Freshworks CFO and COO Tyler Sloat made a $2.0 million open‑market purchase of 171,615 shares at $11.62, boosting his direct stake by 17.6% to 1,149,244 shares (about 0.5% of outstanding) and marking his first open‑market buy in two years. The transaction comes amid a multiyear share drawdown (shares remain well below their 2021 peak and are down 21.5% over the past year) but follows encouraging third‑quarter results—revenue up 15% year‑over‑year to $215.1 million, non‑GAAP operating margin expanding to 21% from 12.8% a year earlier, net dollar retention at 105%, $813 million in cash and $57.2 million of adjusted free cash flow. For institutional investors, the insider purchase is a notable confidence signal, but the investment case will hinge on Freshworks’ ability to sustain margin expansion and stabilize net retention into 2026.

Analysis

Tyler Sloat, Freshworks’ CFO and COO, executed a $2.0 million open-market purchase of 171,615 shares at $11.62, increasing his direct stake by 17.6% to 1,149,244 shares (about 0.5% of shares outstanding) and marking his first open-market buy in two years.
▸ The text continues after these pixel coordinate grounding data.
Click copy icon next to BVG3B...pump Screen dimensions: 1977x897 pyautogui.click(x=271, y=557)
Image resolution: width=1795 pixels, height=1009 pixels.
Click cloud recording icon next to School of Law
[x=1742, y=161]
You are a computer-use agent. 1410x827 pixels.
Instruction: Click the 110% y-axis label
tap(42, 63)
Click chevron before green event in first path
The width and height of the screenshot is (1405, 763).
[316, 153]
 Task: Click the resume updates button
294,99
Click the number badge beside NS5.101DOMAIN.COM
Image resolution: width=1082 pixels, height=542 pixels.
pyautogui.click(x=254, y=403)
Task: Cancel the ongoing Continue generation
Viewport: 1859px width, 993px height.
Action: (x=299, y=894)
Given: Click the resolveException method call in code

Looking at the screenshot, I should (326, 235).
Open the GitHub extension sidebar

The trade occurred while the stock was down 21.5% over the past year and remains more than 75% below its late-2021 peak, suggesting the purchase was made amid prolonged share-price weakness. Freshworks reported Q3 revenue of $215.1 million, up 15% year-over-year, and showed a pronounced improvement in profitability with a 21% non-GAAP operating margin versus 12.8% a year earlier; net dollar retention was 105% (down slightly from 106% sequentially). The firm has $813 million in cash, generated $57.2 million of adjusted free cash flow last quarter, and carries a TTM revenue base of $810.6 million while showing a TTM GAAP net loss of $29.6 million. The insider purchase is a constructive behavioral signal but modest in scale relative to outstanding shares and company size; the investment case depends on whether margin expansion and net retention stabilize through 2026. Investors should treat the buy as one positive datapoint amid improving fundamentals and persistent execution and retention risks that could reverse recent gains.